おい!あの、てててててー走りは!! まさか三橋!?
えええッッ朝からかよおおお!?
「ち、ちこくー、遅刻、だー」
三橋は寝ぐせのついた髪の毛を撫でながら、食パンを口にくわえてこちらに向かって走ってくる。
うわっ! すごくわざとらしいいいいいっ!!
三橋の走る速度は変わらず、そのままの勢いで俺に突進してきた。
トカチン!
そんな漫画的書き文字を入れて衝突する俺と三橋。
「ぐえぇぇ」
ぶつかった拍子に三橋の肘鉄がちょうどみぞおちに食い込んで、俺はのたうちまわりながら後ろに転げた。
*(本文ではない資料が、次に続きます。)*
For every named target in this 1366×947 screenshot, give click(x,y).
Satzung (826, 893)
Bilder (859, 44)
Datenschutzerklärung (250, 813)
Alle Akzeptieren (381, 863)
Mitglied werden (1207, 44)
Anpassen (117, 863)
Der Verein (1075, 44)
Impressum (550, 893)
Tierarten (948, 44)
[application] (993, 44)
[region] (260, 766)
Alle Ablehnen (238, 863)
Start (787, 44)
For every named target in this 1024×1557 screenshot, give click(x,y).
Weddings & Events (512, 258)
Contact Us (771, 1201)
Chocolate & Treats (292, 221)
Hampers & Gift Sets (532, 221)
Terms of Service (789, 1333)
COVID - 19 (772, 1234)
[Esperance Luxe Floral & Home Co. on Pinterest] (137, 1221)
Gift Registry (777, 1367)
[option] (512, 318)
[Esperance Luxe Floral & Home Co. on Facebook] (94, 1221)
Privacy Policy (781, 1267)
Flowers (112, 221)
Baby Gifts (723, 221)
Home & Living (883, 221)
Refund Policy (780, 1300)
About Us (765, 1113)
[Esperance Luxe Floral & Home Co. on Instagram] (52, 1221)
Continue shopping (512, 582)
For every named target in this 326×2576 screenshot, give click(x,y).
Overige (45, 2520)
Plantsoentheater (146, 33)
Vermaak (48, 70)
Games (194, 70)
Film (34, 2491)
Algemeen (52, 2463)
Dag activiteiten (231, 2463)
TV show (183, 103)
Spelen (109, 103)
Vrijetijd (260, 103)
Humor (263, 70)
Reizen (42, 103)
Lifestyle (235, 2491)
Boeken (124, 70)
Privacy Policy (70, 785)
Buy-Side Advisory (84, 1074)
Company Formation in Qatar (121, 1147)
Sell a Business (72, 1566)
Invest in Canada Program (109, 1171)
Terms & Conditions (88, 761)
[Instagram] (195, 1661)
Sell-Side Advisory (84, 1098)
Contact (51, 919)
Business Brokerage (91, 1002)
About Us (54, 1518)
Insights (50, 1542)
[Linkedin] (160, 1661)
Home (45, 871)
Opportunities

一方、三橋はいい感じにぽてんと後ろに転げて、尻もちをついていた。
「いたたた」
自分でぶつかってきたくせになんだよそのリアクション!!
つーか俺のが、痛い度高いつーの!!!
悶えている俺をちろっと見て、三橋はきょとんとしていた。
そして、あッ、と何か思いついたように、目を見開いた。
「あの、ちょっと待ってて、ね…」
そう言って、三橋は自分の鞄からごそごそとノートを取り出し、ぺらららーとめくった。
「えーっと、あったあった。んーと、……痛いなあ、どこ見て歩いてんだ、よ!」
うわー思いっきり台本読んでる。すごい棒読みだし。何これえええええ??? どんな演出!!??